Previdência privada e pobreza
Como alertou Rivanadeira, “os ideólogos do sistema não reconheceram a seguridade social como ferramenta distribuidora de renda, mas sim a transformaram em um meio de injeção de recursos no mercado”. Não existem alternativas públicas de aposentadoria no Chile e tampouco um valor mínimo que as AFP devem garantir para as pensões. O Estado atua como “variável de ajuste”, como diria o jargão neoliberal. Assim, pensões inferiores a 150 mil pesos (231 dólares) mensais recebem do Estado um complemento de 80 mil (123 dólares). Considerando o custo da cesta básica no país, a 5ª mais cara da América Latina, nos encontramos aqui com a fabricação da pobreza.
Entre os países da OCDE, o Chile é a nação com aposentadorias mais baixas e com a maior desigualdade social. Em 2015, ocupou a 14ª posição na lista de países mais desiguais do mundo. Segundo o Censo de 2011 (Casen), os 5% dos lares mais ricos do Chile ganham 260 vezes mais que os 5% mais pobres. Ao mesmo tempo, o Chile figura como a economia regional que mais cresceu dos anos 1980 até hoje, demonstrando como os “índices de crescimento” podem representar realidades indesejáveis.
O sistema previdenciário chileno é central para explicar esses dados. No ano passado, a média nacional do valor das pensões foi de apenas 207.409 pesos (319 dólares) ao mês. Além disso, segundo a Fundação Sol, atualmente metade dos trabalhadores chilenos ganha salários de 251 mil pesos (386 dólares) ao mês. Em 2013, o conselheiro do Banco Central reconheceu que em média, quase 60% dos chilenos vão se aposentar no futuro com pensões de 150 mil pesos. O que significa que todos os aposentados que puderem, naturalmente, seguirão trabalhando.
A situação é agravada por uma legislação laboral que enfraquece a negociação salarial coletiva e na qual o direito de greve não é efetivo, uma vez que as demissões são certas. No Chile, segundo a Fundação Sol, a cada 10 novos empregos, 7 são “externos”, ou seja, terceirizados e temporários. Além disso, quase 700 mil subempregados tem uma renda média de 86 mil pesos mensais, o que debilita completamente as capacidades desse setor alcançar uma aposentadoria digna.

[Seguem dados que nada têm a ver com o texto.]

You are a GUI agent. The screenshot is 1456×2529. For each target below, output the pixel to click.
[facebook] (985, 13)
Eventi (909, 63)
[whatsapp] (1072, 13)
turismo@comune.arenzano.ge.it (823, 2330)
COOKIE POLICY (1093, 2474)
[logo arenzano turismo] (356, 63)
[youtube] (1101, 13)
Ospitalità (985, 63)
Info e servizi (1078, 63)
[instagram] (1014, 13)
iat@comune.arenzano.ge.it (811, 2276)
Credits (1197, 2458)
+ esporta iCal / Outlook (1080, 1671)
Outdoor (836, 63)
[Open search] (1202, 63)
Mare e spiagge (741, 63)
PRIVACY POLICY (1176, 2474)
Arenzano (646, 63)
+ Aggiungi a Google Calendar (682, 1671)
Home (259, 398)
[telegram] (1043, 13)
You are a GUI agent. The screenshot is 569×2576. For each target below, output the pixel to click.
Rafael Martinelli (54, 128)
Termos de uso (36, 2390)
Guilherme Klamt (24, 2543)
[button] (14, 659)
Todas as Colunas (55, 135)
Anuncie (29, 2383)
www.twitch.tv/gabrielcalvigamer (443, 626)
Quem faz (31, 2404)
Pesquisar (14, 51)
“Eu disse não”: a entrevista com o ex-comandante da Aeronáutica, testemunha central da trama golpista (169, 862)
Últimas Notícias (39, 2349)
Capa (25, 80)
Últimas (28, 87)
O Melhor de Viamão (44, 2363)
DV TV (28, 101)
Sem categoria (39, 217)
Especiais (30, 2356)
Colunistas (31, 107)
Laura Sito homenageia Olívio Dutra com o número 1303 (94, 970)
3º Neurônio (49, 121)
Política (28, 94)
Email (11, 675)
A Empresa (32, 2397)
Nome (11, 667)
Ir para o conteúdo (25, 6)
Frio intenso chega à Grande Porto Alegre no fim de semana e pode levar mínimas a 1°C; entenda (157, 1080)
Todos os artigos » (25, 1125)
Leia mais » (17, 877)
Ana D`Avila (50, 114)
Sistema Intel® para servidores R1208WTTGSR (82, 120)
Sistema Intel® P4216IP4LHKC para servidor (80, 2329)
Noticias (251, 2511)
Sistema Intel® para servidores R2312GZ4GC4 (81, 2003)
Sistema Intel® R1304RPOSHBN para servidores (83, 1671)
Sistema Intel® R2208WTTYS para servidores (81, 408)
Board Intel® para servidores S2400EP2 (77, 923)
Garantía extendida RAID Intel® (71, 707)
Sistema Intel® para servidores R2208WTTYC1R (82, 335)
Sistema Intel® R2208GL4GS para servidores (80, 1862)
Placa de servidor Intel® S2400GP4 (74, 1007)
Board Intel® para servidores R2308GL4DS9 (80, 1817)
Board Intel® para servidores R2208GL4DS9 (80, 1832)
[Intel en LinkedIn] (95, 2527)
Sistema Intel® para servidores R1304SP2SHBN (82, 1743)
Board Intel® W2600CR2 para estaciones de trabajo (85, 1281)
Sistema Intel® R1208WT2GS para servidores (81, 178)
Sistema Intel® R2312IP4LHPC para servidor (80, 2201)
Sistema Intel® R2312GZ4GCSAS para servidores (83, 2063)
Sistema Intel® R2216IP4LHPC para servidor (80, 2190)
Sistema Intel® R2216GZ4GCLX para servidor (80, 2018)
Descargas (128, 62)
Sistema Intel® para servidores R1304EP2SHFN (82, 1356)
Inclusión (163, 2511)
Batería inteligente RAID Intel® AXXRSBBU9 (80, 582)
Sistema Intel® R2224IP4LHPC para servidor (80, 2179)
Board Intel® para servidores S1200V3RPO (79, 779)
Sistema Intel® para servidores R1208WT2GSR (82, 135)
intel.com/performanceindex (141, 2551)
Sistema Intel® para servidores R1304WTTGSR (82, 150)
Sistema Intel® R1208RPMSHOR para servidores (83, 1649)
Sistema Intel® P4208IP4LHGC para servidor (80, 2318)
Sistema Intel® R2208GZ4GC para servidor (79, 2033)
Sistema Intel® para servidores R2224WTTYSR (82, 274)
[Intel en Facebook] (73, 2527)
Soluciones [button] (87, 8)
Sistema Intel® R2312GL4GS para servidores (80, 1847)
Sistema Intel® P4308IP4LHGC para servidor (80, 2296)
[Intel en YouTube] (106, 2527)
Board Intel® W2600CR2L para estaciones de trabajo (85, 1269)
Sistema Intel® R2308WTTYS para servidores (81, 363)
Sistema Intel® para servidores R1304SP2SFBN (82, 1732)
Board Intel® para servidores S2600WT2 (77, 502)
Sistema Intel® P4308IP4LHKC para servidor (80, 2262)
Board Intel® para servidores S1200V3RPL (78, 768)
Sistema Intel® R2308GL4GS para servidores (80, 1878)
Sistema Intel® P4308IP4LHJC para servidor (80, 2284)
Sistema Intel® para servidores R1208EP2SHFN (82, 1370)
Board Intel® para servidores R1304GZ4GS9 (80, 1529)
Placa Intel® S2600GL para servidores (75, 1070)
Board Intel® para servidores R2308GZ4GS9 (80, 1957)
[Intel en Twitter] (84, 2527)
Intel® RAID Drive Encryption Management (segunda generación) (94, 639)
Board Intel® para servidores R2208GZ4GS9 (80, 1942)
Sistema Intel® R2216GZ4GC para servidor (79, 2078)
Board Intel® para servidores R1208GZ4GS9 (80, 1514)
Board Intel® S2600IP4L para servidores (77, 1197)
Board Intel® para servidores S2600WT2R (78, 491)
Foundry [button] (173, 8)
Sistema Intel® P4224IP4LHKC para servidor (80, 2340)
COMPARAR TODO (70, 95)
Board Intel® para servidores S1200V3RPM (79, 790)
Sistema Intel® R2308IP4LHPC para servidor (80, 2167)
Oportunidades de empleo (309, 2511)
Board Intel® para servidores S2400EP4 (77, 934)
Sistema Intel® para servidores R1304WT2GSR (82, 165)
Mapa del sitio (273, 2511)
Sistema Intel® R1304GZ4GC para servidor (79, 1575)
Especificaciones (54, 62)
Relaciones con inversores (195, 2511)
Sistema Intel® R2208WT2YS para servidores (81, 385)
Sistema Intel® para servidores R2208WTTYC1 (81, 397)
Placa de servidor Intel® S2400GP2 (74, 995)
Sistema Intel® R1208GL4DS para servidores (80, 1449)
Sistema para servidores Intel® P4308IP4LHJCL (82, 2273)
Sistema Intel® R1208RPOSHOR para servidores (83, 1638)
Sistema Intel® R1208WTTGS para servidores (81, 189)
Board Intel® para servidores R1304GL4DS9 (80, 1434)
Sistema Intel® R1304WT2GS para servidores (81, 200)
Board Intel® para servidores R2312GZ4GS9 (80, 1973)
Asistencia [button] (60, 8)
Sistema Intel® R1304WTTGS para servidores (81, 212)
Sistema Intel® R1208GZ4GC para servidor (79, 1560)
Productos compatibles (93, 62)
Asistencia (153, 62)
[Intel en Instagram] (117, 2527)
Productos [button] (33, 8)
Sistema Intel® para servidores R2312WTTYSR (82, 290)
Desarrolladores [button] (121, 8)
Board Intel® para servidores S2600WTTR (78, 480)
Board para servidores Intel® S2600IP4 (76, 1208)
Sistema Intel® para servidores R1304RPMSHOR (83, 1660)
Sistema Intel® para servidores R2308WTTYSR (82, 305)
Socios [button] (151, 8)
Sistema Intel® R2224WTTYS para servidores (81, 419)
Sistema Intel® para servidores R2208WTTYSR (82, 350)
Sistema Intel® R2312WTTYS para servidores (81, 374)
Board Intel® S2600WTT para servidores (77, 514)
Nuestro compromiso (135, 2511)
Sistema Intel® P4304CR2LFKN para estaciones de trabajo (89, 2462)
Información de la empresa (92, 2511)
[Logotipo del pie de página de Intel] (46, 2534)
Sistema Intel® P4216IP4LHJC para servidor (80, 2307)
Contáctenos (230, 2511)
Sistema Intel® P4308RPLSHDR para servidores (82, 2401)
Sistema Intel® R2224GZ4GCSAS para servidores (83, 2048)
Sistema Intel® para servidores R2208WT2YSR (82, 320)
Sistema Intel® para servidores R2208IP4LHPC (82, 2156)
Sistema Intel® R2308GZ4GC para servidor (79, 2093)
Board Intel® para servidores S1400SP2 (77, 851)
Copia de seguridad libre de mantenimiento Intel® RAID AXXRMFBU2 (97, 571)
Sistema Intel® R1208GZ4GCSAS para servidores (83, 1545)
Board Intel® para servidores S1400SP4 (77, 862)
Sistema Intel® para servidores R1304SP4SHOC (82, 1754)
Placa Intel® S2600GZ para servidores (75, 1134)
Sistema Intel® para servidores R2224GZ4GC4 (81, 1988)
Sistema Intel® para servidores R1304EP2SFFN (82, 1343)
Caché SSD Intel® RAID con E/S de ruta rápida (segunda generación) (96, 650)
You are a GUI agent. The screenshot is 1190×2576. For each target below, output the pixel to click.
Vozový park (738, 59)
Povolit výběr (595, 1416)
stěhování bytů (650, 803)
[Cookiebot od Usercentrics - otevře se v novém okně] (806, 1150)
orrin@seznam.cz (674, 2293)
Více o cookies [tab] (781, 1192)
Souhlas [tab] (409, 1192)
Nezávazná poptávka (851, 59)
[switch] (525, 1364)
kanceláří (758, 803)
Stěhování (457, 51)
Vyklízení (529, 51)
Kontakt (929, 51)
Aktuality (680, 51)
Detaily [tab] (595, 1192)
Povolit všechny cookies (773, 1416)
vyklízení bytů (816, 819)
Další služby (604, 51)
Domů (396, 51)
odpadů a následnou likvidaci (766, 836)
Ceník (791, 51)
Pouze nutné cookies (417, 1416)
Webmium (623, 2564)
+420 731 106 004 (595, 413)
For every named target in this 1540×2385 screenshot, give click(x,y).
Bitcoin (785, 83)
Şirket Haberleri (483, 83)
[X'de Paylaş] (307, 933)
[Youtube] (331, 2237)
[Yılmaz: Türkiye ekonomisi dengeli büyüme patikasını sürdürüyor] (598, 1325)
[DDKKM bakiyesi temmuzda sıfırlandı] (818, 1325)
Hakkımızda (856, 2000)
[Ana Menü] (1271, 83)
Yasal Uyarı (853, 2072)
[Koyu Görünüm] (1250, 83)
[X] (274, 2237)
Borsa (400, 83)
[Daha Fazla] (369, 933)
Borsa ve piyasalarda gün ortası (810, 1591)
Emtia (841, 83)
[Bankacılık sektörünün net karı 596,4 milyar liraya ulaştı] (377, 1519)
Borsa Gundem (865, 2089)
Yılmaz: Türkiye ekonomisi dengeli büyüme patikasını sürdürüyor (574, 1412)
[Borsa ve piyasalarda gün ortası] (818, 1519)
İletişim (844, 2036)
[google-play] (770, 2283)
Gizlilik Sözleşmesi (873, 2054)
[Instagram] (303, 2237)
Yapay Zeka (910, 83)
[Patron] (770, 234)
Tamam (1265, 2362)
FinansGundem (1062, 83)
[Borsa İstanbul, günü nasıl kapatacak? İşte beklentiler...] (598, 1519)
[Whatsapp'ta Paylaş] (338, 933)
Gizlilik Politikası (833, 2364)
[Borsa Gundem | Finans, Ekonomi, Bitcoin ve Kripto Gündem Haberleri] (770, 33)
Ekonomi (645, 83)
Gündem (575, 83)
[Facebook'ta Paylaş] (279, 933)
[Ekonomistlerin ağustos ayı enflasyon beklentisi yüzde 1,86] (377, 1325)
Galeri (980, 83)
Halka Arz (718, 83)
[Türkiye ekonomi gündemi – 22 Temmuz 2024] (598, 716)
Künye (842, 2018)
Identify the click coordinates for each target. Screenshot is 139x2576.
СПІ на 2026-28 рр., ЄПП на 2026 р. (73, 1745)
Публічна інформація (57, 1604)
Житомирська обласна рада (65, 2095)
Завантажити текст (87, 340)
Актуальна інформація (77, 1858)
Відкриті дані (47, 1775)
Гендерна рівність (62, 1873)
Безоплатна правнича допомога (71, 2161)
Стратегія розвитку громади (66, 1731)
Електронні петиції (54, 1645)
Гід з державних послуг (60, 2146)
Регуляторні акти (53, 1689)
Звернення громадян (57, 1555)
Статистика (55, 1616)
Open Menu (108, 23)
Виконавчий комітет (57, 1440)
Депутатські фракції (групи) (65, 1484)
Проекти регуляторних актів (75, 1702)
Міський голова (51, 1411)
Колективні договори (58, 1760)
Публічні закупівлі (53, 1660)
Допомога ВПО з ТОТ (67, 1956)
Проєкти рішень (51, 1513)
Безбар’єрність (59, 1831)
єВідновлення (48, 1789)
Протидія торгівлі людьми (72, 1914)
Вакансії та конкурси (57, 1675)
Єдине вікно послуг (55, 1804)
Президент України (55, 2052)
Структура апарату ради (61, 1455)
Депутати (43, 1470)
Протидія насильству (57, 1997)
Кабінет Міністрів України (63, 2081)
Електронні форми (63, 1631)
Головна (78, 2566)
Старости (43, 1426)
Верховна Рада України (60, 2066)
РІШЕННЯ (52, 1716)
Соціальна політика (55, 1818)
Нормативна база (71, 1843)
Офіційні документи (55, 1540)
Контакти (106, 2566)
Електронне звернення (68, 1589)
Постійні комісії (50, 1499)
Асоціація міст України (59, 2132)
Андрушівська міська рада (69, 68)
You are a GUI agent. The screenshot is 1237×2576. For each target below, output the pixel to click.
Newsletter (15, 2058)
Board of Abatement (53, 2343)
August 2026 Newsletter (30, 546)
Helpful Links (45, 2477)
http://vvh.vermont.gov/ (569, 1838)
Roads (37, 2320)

No outro lado, os lucros das AFP são animadores para os seus donos, alcançando quase 900 milhões de dólares em 2015. Por isso, no ano passado, o movimento No+AFP denunciou que enquanto o lucro das empresas cresceu 9,6% entre 2015 e 2016, a rentabilidade média das pensões foi de apenas 3,34%. Ou seja, a ideia de associar o crescimento das AFP com bem estar de seus afiliados não passa de um mito.